The following environment variables (and their variants) affect how this crate
is built:
- `GNURX_LIB_DIR_PREFIX`
- `SYSROOT`
- `CC`
- `CFLAGS`
- `AR`
- `ARFLAGS`

## Linking options

By default, this crate builds `libgnurx` from sources and links statically
against it.

In order to change this behavior, and instruct this crate to dynamically link
against an externally built `libgnurx-0.dll` library, please define
the environment variable `GNURX_LIB_DIR_PREFIX` (or any of its variants)
when building.
The value of `GNURX_LIB_DIR_PREFIX` needs to be the absolute prefix path where
the library is installed.
The `libgnurx` header files are expected to reside
in `<GNURX_LIB_DIR_PREFIX>/include/`, and the shared library should reside
in `<GNURX_LIB_DIR_PREFIX>/bin/`.

## Depending on this crate

This crate provides the following variables to other crates that depend on it:
- `DEP_GNURX_INCLUDE`: Path of the directory where library C header files reside.
- `DEP_GNURX_LIB`: Path of the directory where the library binary resides.

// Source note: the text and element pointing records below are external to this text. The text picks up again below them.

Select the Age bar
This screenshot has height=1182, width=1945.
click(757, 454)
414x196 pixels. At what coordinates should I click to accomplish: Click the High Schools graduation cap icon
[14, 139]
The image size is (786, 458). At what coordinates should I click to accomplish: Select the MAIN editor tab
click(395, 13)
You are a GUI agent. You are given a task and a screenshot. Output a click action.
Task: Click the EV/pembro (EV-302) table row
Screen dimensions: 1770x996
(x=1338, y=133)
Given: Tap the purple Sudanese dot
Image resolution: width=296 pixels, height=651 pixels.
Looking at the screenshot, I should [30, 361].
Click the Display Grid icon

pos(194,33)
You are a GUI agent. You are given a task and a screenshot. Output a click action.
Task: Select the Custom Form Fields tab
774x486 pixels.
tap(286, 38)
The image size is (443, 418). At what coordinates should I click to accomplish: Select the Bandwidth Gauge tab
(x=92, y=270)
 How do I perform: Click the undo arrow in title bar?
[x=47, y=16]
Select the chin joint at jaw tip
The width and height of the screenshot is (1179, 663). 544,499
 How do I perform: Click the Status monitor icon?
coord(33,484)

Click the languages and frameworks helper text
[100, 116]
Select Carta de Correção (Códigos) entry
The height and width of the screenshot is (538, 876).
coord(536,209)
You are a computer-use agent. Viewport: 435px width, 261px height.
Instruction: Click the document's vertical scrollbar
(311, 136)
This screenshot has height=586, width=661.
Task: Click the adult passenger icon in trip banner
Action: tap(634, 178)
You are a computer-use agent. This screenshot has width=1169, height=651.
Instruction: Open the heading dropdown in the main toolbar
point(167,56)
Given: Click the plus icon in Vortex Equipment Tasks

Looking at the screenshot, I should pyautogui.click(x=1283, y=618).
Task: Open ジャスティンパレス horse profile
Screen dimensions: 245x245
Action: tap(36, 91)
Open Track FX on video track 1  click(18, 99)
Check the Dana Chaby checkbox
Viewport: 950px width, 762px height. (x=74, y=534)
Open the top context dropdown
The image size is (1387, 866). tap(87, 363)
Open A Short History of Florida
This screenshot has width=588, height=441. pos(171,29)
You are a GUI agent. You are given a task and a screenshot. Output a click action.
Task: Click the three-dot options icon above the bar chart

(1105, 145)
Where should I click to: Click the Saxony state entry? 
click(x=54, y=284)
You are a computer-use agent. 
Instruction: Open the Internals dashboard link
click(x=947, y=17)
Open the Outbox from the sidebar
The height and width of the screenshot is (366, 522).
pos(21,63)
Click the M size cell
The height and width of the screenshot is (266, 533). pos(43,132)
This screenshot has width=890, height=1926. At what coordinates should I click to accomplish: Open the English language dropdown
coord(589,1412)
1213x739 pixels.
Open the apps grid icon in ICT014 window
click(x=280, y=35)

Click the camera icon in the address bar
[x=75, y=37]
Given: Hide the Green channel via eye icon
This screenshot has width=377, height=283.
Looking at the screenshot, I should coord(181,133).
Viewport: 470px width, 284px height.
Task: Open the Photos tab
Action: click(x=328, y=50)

## Platform-specific notes

This crate supports only the following target platforms:
- `x86_64-pc-windows-gnu`.
- `i686-pc-windows-gnu`.

This is due to the nature of the `libgnurx` library.

## Versioning

This project adheres to [Semantic Versioning](https://semver.org/spec/v2.0.0.html).
The `CHANGELOG.md` file details notable changes over time.

## License

Copyright (c) 2020-2023 Koutheir Attouchi.

See the `LICENSE.txt` file at the top-level directory of this distribution.

Licensed under the **LGPL version 2.1 license, or any later version thereof**.
This file may not be copied, modified, or distributed except according to those terms.